DATA TO PROCESS
╔══
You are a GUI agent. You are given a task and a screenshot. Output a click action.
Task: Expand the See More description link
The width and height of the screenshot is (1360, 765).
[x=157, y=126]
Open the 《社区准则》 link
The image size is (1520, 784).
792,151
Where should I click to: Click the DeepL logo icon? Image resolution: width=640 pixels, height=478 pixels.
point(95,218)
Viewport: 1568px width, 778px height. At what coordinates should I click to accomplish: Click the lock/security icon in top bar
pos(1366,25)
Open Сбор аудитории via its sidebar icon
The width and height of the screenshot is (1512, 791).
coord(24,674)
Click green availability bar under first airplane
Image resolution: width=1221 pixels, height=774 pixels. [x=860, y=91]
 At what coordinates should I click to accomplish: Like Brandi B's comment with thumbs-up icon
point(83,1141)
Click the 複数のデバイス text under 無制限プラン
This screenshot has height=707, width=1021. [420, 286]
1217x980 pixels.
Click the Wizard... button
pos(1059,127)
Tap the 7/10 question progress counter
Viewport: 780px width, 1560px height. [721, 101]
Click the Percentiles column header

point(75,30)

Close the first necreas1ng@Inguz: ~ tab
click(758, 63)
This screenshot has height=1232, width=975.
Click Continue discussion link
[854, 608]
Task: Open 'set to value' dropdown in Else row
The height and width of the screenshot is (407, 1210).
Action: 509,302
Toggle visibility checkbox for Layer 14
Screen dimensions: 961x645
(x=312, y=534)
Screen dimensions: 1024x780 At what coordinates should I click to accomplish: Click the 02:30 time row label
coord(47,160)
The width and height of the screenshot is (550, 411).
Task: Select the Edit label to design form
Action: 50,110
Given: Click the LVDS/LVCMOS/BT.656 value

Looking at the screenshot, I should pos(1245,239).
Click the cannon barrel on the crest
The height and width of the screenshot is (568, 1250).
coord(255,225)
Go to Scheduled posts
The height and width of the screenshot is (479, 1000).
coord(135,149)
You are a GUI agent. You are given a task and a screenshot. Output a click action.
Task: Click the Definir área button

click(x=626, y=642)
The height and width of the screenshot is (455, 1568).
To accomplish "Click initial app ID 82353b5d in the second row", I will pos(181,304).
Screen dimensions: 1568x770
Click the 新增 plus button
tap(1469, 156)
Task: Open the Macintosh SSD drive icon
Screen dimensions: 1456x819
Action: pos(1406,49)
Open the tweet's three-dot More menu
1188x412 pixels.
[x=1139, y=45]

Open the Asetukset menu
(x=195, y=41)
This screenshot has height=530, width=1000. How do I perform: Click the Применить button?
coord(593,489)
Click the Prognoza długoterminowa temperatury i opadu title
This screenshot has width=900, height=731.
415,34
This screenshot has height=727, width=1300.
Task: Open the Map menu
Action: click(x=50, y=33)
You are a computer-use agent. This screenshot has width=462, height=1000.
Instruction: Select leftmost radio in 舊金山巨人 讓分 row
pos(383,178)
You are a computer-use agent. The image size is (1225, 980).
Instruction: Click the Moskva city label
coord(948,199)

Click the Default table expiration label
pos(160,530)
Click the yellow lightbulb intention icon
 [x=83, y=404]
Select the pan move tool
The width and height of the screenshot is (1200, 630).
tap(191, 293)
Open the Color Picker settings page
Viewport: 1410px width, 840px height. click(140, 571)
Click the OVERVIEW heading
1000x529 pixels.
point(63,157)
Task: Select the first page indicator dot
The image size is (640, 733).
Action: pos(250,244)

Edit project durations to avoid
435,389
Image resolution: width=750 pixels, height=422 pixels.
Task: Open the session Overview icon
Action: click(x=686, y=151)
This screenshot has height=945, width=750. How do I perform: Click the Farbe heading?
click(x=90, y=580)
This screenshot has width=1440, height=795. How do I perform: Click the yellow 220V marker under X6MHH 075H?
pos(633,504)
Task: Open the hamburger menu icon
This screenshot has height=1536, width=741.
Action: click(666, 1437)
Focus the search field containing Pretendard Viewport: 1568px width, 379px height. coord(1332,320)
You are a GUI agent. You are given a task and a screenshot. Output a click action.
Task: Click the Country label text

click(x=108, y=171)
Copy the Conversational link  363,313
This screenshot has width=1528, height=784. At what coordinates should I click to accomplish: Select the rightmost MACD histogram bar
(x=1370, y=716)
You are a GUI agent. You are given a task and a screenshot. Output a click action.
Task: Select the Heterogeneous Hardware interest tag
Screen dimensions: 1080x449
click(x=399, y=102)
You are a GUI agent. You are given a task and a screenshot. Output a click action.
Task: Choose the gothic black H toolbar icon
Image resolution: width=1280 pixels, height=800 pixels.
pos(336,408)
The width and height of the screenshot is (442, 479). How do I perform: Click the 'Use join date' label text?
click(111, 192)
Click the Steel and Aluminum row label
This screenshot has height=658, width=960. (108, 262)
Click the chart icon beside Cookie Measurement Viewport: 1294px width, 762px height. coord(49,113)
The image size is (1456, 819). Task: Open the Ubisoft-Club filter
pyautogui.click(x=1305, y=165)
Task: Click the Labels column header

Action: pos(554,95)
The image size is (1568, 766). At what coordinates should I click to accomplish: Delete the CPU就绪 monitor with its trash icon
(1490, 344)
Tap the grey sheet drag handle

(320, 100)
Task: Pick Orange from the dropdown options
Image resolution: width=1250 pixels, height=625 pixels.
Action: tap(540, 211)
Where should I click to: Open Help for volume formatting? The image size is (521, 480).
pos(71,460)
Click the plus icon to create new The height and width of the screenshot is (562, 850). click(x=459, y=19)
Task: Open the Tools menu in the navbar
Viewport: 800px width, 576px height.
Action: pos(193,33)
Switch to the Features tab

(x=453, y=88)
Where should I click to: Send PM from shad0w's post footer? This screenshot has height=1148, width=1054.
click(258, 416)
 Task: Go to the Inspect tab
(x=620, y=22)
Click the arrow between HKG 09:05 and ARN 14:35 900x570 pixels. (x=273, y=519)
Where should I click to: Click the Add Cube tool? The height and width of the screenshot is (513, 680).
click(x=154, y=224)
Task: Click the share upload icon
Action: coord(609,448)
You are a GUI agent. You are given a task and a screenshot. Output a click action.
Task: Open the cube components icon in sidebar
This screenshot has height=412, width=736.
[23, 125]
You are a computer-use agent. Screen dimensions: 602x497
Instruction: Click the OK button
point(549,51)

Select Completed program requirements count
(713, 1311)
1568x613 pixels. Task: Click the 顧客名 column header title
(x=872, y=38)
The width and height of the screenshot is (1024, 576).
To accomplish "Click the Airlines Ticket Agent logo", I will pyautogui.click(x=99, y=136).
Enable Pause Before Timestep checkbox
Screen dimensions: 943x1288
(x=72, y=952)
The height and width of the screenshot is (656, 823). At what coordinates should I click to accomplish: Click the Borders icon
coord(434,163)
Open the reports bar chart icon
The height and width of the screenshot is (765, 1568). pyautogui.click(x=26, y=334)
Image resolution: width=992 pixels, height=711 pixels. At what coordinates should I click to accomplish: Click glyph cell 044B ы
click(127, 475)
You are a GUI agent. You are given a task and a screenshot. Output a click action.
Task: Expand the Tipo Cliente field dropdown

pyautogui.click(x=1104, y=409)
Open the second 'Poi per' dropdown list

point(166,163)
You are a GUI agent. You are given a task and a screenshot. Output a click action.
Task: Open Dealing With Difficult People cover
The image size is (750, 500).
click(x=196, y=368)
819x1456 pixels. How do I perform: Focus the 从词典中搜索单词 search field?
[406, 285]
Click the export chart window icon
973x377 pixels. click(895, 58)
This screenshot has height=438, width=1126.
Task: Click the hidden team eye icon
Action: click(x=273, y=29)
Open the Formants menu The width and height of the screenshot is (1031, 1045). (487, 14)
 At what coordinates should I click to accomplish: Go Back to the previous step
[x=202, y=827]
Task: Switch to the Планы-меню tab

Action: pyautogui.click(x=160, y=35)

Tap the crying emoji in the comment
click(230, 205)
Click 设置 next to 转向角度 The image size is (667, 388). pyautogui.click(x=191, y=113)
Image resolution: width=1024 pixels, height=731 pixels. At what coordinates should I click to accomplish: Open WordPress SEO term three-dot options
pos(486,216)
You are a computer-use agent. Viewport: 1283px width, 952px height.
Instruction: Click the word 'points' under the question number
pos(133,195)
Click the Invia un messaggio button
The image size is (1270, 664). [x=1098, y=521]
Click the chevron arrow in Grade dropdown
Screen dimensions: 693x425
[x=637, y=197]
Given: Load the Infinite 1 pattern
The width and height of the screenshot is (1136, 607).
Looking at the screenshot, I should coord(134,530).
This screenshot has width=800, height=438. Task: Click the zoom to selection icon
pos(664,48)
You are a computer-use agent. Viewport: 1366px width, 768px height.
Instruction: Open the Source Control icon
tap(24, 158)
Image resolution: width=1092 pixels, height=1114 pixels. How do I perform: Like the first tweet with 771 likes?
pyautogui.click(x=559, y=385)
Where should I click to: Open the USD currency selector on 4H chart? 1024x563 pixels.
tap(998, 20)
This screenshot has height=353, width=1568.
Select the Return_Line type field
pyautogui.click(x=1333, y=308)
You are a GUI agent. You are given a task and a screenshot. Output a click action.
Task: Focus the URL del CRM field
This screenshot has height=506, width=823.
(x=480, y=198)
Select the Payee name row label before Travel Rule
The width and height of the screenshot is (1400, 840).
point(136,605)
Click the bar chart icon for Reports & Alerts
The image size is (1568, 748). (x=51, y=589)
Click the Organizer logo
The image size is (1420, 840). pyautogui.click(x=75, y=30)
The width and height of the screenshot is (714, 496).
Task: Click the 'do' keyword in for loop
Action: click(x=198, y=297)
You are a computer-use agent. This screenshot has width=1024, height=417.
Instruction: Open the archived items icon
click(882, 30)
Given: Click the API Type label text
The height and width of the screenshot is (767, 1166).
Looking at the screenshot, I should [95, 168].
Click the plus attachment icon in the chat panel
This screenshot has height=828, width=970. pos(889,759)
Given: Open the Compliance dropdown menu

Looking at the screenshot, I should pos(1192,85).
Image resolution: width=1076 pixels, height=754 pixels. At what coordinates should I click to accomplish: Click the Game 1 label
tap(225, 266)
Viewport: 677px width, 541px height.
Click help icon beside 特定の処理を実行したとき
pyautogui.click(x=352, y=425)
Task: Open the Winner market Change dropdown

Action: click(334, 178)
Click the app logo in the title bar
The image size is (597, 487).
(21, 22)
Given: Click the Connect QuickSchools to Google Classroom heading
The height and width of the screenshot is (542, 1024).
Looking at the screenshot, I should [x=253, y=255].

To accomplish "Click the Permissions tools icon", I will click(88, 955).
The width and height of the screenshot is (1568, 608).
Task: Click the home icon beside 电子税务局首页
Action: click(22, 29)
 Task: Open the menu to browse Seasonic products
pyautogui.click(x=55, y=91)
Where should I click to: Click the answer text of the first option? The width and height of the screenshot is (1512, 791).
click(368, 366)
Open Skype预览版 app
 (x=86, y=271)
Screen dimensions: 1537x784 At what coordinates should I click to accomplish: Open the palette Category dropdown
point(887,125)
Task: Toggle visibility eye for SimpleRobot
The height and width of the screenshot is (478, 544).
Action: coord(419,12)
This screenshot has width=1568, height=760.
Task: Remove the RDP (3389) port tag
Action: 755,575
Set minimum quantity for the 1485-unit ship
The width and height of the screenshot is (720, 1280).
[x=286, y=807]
╚══
WHAT IS EXPECTED
When you reach the line containing "The height and width of the screenshot is (478, 544)." in the data above, retype it and each line after it through the final one, exactly as written.

RESULT OF THE EXERCISE
The height and width of the screenshot is (478, 544).
Action: coord(419,12)
This screenshot has width=1568, height=760.
Task: Remove the RDP (3389) port tag
Action: 755,575
Set minimum quantity for the 1485-unit ship
The width and height of the screenshot is (720, 1280).
[x=286, y=807]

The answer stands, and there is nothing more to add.